What followed, she says, is the aha moment she likens to an episode of Shark Tank: She decided to design a fashionable—and functional—mask chain. Finestone ran home, grabbed some paper, emptied necklaces from her closet to gauge the ideal length, and began sketching, using her fashion-forward mother, Phyllis, as a design sounding board. “I had faith in the idea,” says the McGill University graduate who majored in marketing and entrepreneurship. “Within a week, I placed my first order of 200 pieces.”
She dubbed her invention Miami Mask Chains, and in June 2020, she hand-delivered the first acrylic “OG” collection to 20 of her closest friends, who promptly shared them on their Instagram pages. Finestone then built a website and received her first order two weeks later.
Since the brand’s inception, Finestone has designed 10 collections, including 18-karat-gold plated “So Link” and “Evil Eye” chains with hand-painted enamel. Additional collections range from the Chanel-inspired “Per Suede” and the Versace-inspired “Safety First” safety pin collection to popular chunky styles with names like Bold N’ Gold Matte, Tropical Turquoise, Vanilla Latte, and Boss Black. “I wanted the names to sell themselves,” says Finestone. “But even more importantly, I wanted high-quality, durable chains that felt secure, that were formulated to hold a mask, wouldn’t rust, and could double as stunning jewelry.”
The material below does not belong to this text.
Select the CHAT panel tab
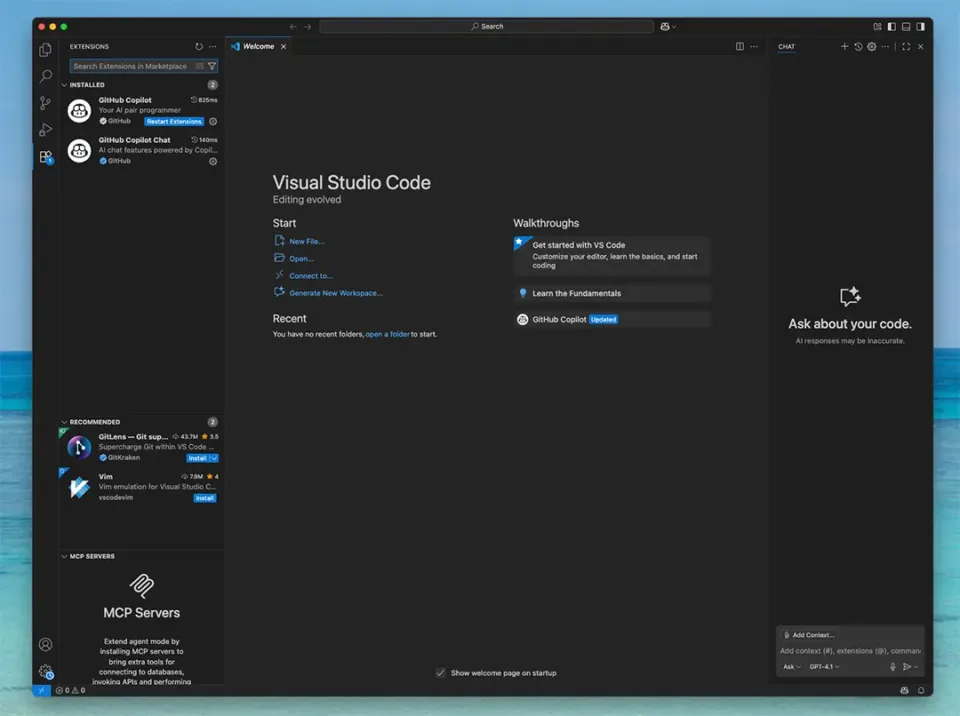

Through “dozens of hours of research,” Finestone sourced the same chains that adorn multi-thousand-dollar designer purses. “Manufacturers would say, ‘Ma’am that is for handbags,’ and I would respond, ‘Perfect. If it holds a handbag, it won’t break. That’s what I want, but in a custom color created for me,’” she recalls.
Her latest collection, “Power Pearls”—a half pearl, half Cuban link chain—wasn’t yet for sale when a customer bought it off her neck at Miami Juice. To date, 30,000 mask chains have been sold in 200 boutiques from Miami to Mumbai and online. She also has a new jewelry collection in the works. Finestone’s greatest joy is realizing new business success and interacting with customers: “I still get a thrill when I see one of my mask chains on the street, hear what people love about them, and realize others are just as germ-averse as I am,” she says.